┏━━
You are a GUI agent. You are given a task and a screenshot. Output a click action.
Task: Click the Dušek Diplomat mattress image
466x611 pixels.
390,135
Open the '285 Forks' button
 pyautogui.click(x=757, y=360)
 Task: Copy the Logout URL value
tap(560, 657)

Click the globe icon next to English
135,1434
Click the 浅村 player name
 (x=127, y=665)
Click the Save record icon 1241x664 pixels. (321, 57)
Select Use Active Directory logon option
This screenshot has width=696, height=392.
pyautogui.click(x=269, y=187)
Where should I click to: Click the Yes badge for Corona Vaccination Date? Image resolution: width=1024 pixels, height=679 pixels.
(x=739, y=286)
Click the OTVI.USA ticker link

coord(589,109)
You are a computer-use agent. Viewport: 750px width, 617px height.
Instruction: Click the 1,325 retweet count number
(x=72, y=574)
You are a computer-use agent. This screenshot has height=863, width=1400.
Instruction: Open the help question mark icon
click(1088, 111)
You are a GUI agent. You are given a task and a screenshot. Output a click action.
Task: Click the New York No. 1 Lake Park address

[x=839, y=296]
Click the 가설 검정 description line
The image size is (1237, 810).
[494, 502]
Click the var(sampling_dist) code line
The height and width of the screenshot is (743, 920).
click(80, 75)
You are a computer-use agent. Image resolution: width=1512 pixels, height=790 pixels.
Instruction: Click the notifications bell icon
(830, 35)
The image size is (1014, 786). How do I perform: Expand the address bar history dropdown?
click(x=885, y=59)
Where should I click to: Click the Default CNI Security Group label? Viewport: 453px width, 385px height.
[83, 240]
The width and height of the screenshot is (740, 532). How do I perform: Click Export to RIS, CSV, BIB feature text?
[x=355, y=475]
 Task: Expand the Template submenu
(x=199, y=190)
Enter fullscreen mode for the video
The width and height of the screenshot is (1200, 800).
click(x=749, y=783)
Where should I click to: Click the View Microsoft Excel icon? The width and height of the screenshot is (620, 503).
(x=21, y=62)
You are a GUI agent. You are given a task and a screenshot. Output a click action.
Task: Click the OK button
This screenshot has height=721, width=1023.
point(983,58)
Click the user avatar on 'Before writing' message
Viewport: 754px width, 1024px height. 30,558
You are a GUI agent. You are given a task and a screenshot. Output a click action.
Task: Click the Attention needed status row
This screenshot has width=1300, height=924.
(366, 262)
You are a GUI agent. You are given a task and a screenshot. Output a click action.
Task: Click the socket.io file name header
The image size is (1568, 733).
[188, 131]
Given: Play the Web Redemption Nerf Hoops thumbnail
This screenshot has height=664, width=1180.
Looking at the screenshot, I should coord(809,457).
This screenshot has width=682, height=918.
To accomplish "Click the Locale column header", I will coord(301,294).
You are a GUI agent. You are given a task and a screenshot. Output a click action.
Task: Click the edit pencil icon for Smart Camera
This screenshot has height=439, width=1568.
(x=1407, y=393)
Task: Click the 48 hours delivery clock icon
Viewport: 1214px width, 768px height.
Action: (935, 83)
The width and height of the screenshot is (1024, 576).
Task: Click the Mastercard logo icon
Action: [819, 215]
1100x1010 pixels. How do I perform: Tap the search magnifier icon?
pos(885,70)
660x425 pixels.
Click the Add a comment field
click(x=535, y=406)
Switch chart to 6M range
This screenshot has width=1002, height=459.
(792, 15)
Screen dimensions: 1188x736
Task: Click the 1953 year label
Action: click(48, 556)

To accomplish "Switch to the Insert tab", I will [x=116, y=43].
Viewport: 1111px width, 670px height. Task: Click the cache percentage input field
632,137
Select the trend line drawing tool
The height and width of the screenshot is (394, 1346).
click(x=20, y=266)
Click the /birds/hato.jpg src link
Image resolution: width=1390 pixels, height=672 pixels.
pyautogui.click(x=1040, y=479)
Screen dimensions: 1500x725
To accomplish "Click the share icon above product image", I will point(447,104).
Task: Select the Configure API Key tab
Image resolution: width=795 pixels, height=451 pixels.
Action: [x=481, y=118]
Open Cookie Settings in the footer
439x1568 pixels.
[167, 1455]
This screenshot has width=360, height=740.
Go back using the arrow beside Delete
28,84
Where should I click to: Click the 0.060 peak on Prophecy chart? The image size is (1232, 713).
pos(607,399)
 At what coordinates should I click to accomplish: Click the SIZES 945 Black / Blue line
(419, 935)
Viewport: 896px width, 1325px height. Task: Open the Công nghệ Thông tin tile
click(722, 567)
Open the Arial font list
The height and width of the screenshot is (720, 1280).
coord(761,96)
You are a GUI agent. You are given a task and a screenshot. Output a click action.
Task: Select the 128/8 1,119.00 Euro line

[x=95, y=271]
┗━━
## WORK TASK
Pick every line from the listing holding the string "header", and copy it.

## SOLVED PROBLEM
Task: Click the socket.io file name header
To accomplish "Click the Locale column header", I will coord(301,294).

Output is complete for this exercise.